Numa das passagens mais bem-humoradas de Uma Mulher no Escuro (Cia. das Letras, 2019), o nerd Arroz consola a amiga Victoria, uma jovem pressionada pelas demandas da vida adulta e pelo imprevisto retorno do assassino de sua família. “Nem todo mundo é Stephen King, né?”, ele diz, comparando o escritor, uma das mais profícuas referências no tipo de literatura feita por Raphael Montes, a George R. R. Martin — o autor de fantasia que “tem cara de quem gosta de dormir muito, comer bem, beber e encontrar os amigos”. “Infelizmente”, Arroz arremata, “acho que a gente está mais para George Martin do que para Stephen King nessa vida”.

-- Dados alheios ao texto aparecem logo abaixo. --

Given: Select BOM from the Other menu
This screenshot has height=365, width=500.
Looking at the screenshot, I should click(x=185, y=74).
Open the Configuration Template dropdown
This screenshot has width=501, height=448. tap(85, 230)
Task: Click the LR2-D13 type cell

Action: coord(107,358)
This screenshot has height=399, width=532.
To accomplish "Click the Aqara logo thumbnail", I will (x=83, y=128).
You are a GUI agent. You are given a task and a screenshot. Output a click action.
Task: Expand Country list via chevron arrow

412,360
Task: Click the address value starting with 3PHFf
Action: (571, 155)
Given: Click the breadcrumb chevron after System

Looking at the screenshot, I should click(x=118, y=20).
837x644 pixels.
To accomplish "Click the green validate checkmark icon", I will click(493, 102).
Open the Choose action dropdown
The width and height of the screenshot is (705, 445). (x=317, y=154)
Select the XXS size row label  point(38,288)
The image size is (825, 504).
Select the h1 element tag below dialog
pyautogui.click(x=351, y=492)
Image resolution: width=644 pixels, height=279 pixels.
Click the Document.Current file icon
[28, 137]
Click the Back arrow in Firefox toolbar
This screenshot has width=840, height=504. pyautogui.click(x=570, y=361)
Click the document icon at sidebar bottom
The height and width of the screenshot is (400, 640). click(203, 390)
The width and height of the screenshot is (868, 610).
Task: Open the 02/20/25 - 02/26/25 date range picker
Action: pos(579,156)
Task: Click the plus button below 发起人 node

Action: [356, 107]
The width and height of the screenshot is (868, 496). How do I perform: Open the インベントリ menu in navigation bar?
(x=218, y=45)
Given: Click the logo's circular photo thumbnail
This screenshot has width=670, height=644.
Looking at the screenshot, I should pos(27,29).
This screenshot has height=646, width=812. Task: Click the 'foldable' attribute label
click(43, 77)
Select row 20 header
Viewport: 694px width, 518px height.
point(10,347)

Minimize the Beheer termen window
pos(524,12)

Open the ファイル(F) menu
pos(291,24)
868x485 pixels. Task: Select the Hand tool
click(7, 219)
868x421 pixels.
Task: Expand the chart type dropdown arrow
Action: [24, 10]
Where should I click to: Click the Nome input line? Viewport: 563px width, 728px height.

Com cinco livros publicados, numa carreira marcada também por incursões na narrativa audiovisual, Raphael Montes parece contrariar as suspeitas de seu personagem. Sua produção não é apenas fértil, mas também competente, depondo melhor a seu favor que os inúmeros elogios que a cercam — que a pretexto de borrar a suposta fronteira entre uma literatura elevada e sua pseudovariante “de entretenimento”, acabam sempre incorrendo em preconceitos tão ou mais graves que aqueles que combatem.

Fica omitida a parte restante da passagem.